Skip already has a scooter program in existence in Portland, OR, Washington D.C., and San Jose, Oakland, and Berkeley. In its application, the company stated that its product is more durable than competitors, making them more comfortable for riders and longer lasting. The battery is large, allowing for an increased life between charges. And its scooters fold, making moving them around more convenient.
“Skip’s current technology allows us to be the only operator beta testing electronic ‘tip over’ parking detection, and we are virtually alone with a working prototype of a ‘lock to’ mechanism to help solve the sidewalk parking issue,” the application reads.
Community engagement also appears to be a key goal for the company, which states their intention to create a 16-person Community Advisory Board with one member from each district. And in acknowledgement of the environment it’s entering, Skip has pledged $500,000 in donations to “organizations focused on training and retraining of workers for mechanic and other technical positions like City College of San Francisco, Tipping Point, and New Door Ventures.”
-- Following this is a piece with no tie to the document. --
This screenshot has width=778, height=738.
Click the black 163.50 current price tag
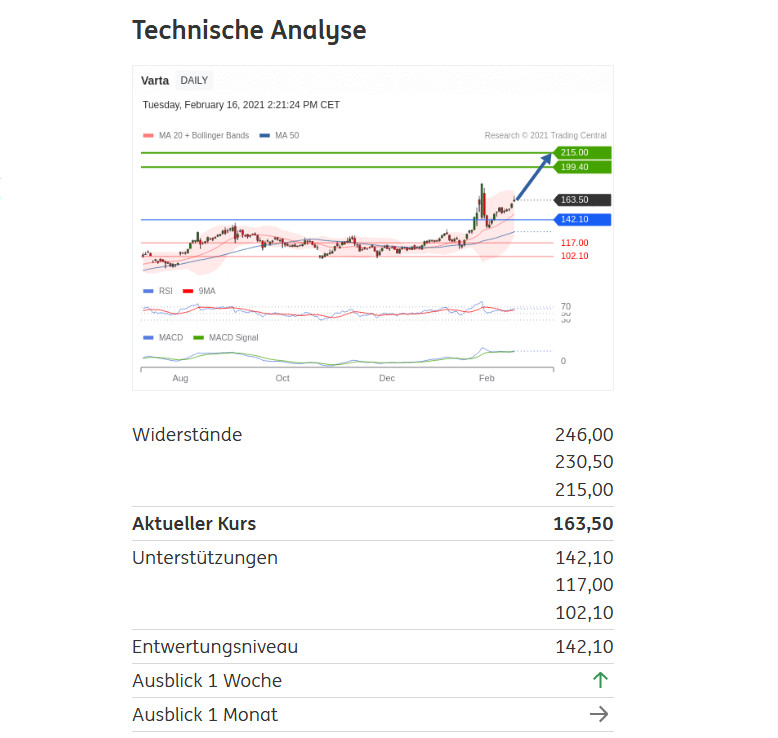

Internally, Skip does plan to employ “independent contractors” to charge scooters, but has committed to hiring 15 percent of this “street team” as registered employees. Scooters are picked up starting at 6 p.m. each evening in cars or on foot, an effort that is expected to last until 11:30 p.m. each evening. Scooters picked up for repair or recharging will be deployed between 6 a.m. and 3 p.m. daily.
The SFMTA will release the permits of 625 scooters each to both companies on Oct. 15. After six months, they may be allowed to increase their numbers to 2,500.